Les critères sont définis et ajustés à chaque thématique afin d’éviter les biais de ciblage (profils particuliers de patientèle, molécules n’étant pas substituables) et d’identifier de la manière la plus fine possible uniquement des professionnels dont les pratiques sont les plus atypiques (par exemple : utilisation de la mention NS supérieure à n fois la moyenne de leurs confrères). Les données sur lesquelles l’assurance maladie s’appuie pour la réalisation de ces ciblages révèlent des atypies statistiques, et l’entretien entre le médecin-conseil et les médecins ciblés est dans tous les cas nécessaire pour compléter cette analyse statistique. L’entretien permet de prendre en compte certaines réalités de la pratique qu’il est impossible de connaître par les bases de données, et qui peuvent parfois expliquer les atypies identifiées.

Les médecins libéraux se plaignent beaucoup de lourdeurs administratives, dans leur quotidien comme dans les procédures.
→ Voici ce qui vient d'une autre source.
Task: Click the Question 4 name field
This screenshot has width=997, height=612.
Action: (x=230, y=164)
Y aurait-il des moyens plus souples de les accompagner dans l’amélioration de leurs pratiques ?

En tant que régulateur du système de santé, il est de la responsabilité de l’assurance maladie d’identifier et d’alerter les professionnels qui ont des pratiques qui semblent dépasser le besoin de soins des patients au regard des recommandations et des pratiques moyennes observées. Le contrôle des activités abusives permet, en premier lieu, d’informer le médecin sur l’atypie de sa pratique et participe de ce fait à l’accompagner pour l’améliorer. Seuls les médecins qui refusent de faire évoluer leurs pratiques confirmées comme abusives font l’objet de mesures plus contraignantes. Il est important de rappeler que ces actions s’adressent à une minorité de médecins dont les pratiques se distinguent significativement.
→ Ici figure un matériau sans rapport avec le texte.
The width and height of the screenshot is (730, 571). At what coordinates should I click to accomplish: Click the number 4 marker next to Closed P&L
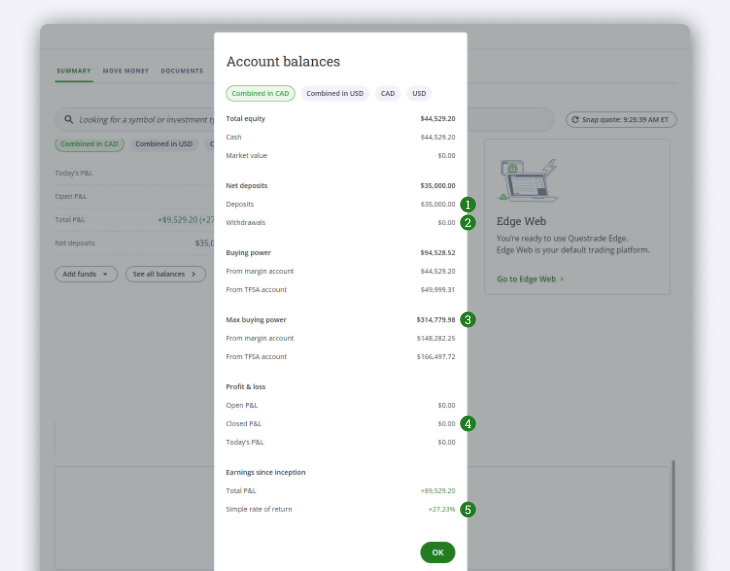[x=468, y=423]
En 2014, 550 médecins ont fait l’objet d’une analyse de leur utilisation de la mention NS et 500 médecins ont fait l’objet d’une mise sous objectif pour leurs prescriptions d’indemnités journalières (acceptée par 85 % d’entre eux), soit moins de 1 % des médecins en activité. Parallèlement aux activités de lutte contre les abus et la fraude, les médecins-conseils du service médical de l’assurance maladie rencontrent régulièrement leurs confrères pour échanger sur leurs pratiques et les accompagner au mieux dans le cadre d’échanges confraternels. En 2014, plus de 60 000 entretiens confraternels de ce type ont été réalisés. Différents éléments comme les nouvelles recommandations en vigueur, les objectifs de santé publique (Rosp), les nouveaux enjeux sont abordés à cette occasion.

Les médecins libéraux se sentent souvent incompris par les praticiens-conseils. Comment créer une vraie confraternité entre ces professionnels, sans remettre en question la nécessité du contrôle ?

Il ne faut pas faire une généralité de quelques échanges difficiles. La très grande majorité des entretiens confraternels avec les médecins-conseils du service médical relèvent de l’accompagnement. Ils permettent des échanges sur des thématiques diverses et se passent généralement dans de bonnes conditions. Les échanges qui relèvent de la procédure de contrôle, moins nombreux, sont, par nature, souvent moins bien perçus. Il est important de rappeler qu’ils ont pour vocation première d’exposer la situation identifiée au professionnel et de comprendre sa situation individuelle et ses pratiques.

Une charte du contrôle de l’activité a été élaborée en partenariat avec les représentants des professions de santé afin de définir le cadre de ces contrôles. Les règles définies par cette charte sont respectées par les caisses, les médecins-conseils de l’assurance maladie et les médecins ciblés afin que cela se passe dans les meilleures conditions. Enfin, l’assurance maladie met en place de nouveaux dispositifs et développe de nouveaux outils et méthodes pour améliorer et affiner le ciblage mais également renforcer l’accompagnement des médecins sur certaines pratiques qui présentent des enjeux forts. À titre d’exemple, depuis juin 2015, de nouveaux entretiens confraternels sont organisés sur le thème des arrêts de travail pour apporter une aide concrète aux médecins.